WORK REQUIRED :: Reproduce the listing below verbatim, from the line with "The height and width of the screenshot is (257, 349)." up to and including the line with "point(100,148)".

EXCERPTED DATA ::
--- --- ---

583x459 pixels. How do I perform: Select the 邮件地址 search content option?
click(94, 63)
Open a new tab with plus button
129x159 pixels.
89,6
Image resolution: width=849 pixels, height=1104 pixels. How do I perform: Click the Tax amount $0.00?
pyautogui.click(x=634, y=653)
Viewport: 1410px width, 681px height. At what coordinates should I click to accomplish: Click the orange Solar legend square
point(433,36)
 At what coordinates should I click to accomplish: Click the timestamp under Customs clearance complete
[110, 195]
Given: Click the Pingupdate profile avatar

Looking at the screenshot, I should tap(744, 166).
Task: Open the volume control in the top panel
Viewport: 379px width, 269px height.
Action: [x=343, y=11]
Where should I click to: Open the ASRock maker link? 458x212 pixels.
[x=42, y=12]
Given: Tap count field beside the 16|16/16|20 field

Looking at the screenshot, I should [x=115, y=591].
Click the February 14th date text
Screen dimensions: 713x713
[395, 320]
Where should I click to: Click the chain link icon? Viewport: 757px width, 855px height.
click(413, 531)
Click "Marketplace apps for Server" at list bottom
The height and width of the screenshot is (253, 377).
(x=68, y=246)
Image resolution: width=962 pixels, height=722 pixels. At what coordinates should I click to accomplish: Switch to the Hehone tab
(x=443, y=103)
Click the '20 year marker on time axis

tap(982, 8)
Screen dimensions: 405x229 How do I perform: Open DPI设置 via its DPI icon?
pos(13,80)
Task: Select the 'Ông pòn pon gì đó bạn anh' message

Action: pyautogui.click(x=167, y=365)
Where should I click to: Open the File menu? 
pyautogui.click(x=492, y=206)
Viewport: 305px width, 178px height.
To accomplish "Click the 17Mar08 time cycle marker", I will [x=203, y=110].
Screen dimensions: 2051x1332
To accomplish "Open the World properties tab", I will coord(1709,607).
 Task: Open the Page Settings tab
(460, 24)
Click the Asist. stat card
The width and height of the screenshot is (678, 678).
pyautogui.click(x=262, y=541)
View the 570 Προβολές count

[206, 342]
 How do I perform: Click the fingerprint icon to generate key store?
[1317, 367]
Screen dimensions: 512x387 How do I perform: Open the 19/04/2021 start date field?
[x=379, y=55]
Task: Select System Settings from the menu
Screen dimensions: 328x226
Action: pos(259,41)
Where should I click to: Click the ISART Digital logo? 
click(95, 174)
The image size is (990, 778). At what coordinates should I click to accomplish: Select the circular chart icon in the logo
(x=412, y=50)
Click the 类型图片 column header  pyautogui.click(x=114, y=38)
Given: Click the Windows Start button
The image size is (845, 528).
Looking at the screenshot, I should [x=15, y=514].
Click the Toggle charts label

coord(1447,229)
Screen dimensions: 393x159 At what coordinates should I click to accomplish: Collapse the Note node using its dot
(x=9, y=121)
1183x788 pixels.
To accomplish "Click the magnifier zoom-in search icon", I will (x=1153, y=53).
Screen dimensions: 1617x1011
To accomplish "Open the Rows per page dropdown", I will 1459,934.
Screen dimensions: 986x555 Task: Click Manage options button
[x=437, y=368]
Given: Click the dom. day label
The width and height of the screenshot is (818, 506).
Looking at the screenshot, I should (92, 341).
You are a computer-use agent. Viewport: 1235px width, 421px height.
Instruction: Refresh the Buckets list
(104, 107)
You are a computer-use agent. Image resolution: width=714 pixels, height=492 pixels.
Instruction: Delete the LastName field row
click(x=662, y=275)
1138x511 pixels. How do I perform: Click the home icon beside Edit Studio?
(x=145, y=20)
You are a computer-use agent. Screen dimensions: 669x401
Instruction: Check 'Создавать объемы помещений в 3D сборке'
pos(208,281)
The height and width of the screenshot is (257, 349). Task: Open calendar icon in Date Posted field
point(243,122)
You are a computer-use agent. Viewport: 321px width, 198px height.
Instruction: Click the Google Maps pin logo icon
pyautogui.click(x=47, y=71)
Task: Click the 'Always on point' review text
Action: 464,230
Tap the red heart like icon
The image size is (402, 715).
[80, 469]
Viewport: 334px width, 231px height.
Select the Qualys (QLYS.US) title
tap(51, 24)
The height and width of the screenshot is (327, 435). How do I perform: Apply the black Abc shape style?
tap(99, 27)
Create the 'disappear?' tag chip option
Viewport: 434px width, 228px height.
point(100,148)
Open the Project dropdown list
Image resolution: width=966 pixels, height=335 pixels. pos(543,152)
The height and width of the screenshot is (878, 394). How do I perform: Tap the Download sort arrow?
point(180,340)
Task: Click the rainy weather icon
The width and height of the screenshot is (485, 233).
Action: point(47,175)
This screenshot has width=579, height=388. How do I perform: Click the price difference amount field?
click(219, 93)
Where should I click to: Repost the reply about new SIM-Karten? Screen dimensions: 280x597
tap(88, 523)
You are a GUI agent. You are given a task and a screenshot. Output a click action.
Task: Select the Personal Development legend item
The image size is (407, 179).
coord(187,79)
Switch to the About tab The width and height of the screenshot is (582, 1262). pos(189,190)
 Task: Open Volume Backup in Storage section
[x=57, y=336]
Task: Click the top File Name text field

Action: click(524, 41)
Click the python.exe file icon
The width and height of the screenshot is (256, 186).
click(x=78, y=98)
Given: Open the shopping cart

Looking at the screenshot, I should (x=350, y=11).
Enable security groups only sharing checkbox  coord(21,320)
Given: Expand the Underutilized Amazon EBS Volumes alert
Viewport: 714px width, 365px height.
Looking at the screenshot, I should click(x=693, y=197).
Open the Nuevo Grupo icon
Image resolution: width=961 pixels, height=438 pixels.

--- --- ---

ANSWER TO THE PROBLEM ::
The height and width of the screenshot is (257, 349). Task: Open calendar icon in Date Posted field
point(243,122)
You are a computer-use agent. Viewport: 321px width, 198px height.
Instruction: Click the Google Maps pin logo icon
pyautogui.click(x=47, y=71)
Task: Click the 'Always on point' review text
Action: 464,230
Tap the red heart like icon
The image size is (402, 715).
[80, 469]
Viewport: 334px width, 231px height.
Select the Qualys (QLYS.US) title
tap(51, 24)
The height and width of the screenshot is (327, 435). How do I perform: Apply the black Abc shape style?
tap(99, 27)
Create the 'disappear?' tag chip option
Viewport: 434px width, 228px height.
point(100,148)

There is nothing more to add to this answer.